Direction: Pull the text lines out of every item below and reproduce them word for word, without the pictures.

Start Dataset

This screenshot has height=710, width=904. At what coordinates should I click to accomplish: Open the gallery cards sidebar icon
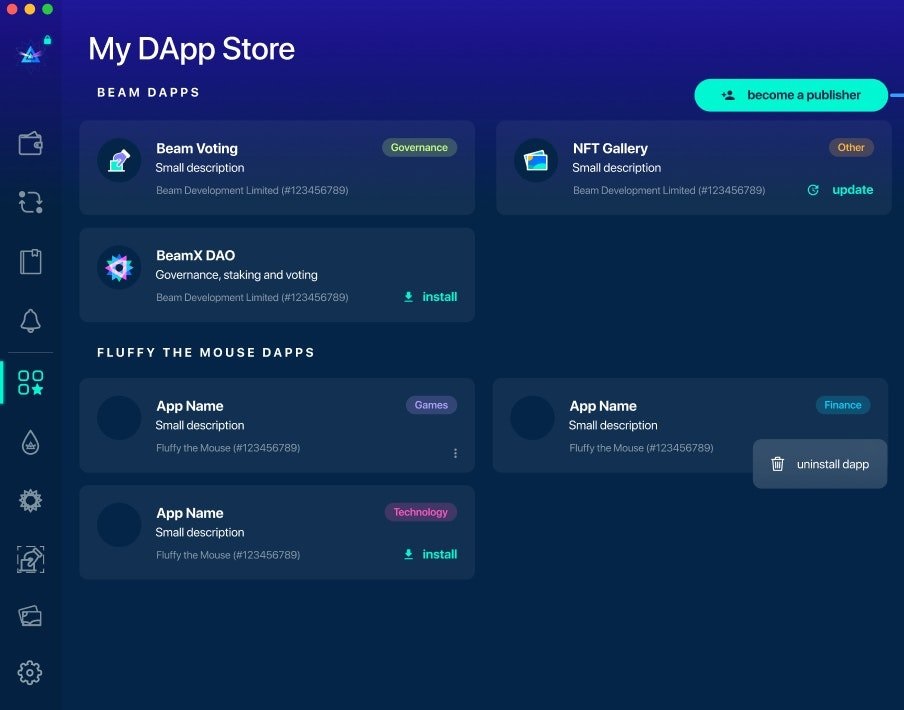coord(30,615)
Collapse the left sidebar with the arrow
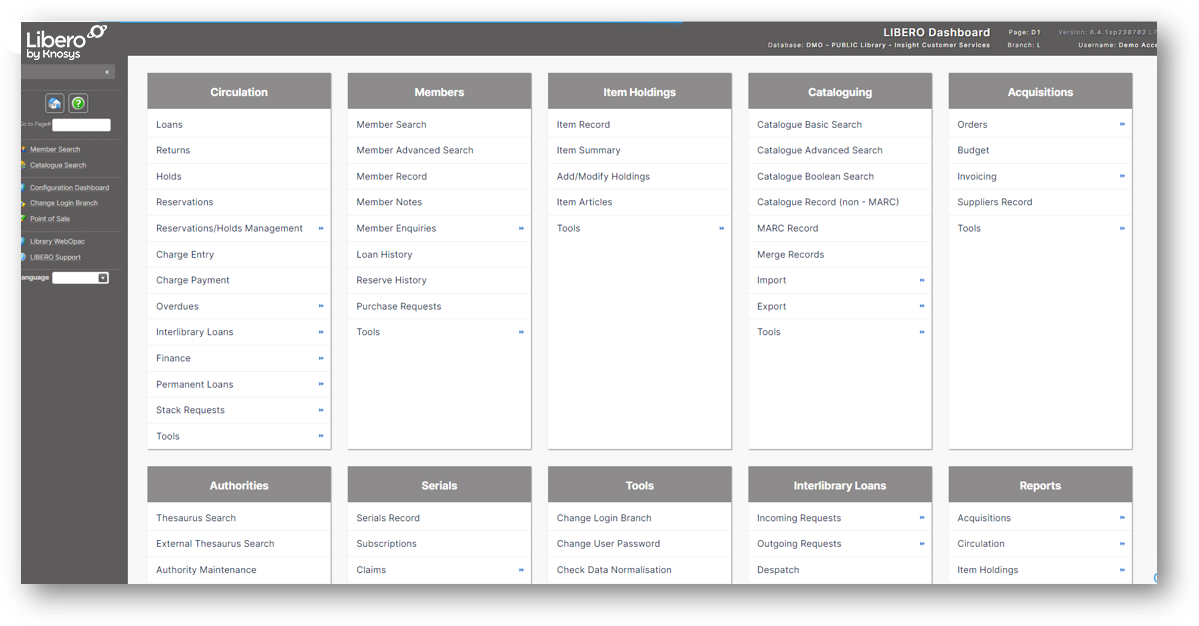 (108, 71)
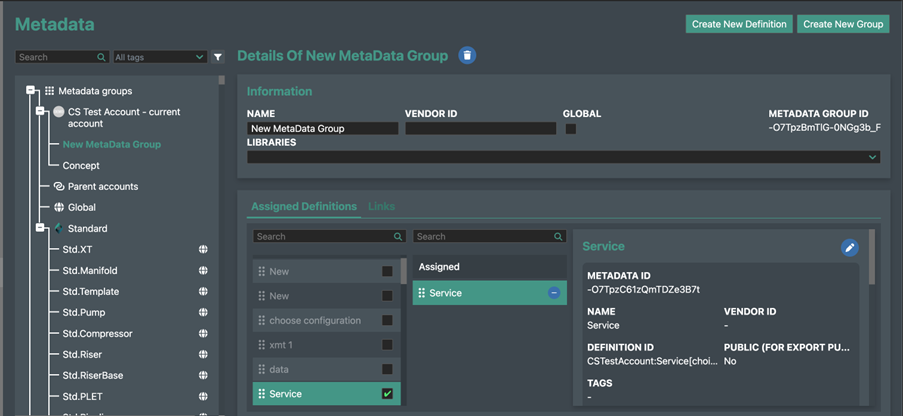The height and width of the screenshot is (416, 903).
Task: Click the minus icon on assigned Service
Action: click(x=554, y=293)
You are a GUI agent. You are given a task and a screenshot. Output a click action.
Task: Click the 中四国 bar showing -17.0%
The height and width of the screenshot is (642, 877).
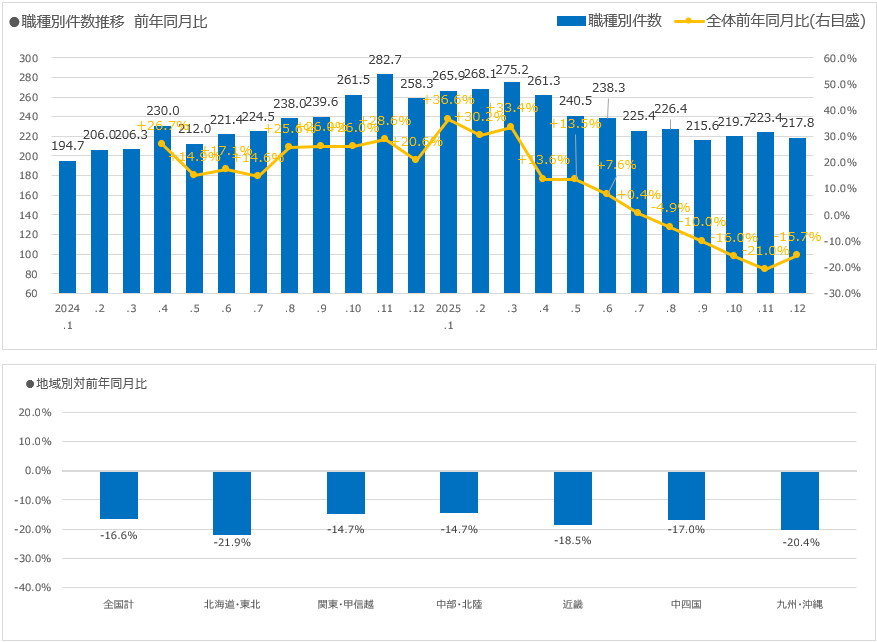click(x=686, y=496)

End Dataset

Complete answer:
This screenshot has height=710, width=904. At what coordinates should I click to accomplish: Open the gallery cards sidebar icon
coord(30,615)
Collapse the left sidebar with the arrow
 (108, 71)
The height and width of the screenshot is (416, 903).
Task: Click the minus icon on assigned Service
Action: click(x=554, y=293)
You are a GUI agent. You are given a task and a screenshot. Output a click action.
Task: Click the 中四国 bar showing -17.0%
The height and width of the screenshot is (642, 877).
click(x=686, y=496)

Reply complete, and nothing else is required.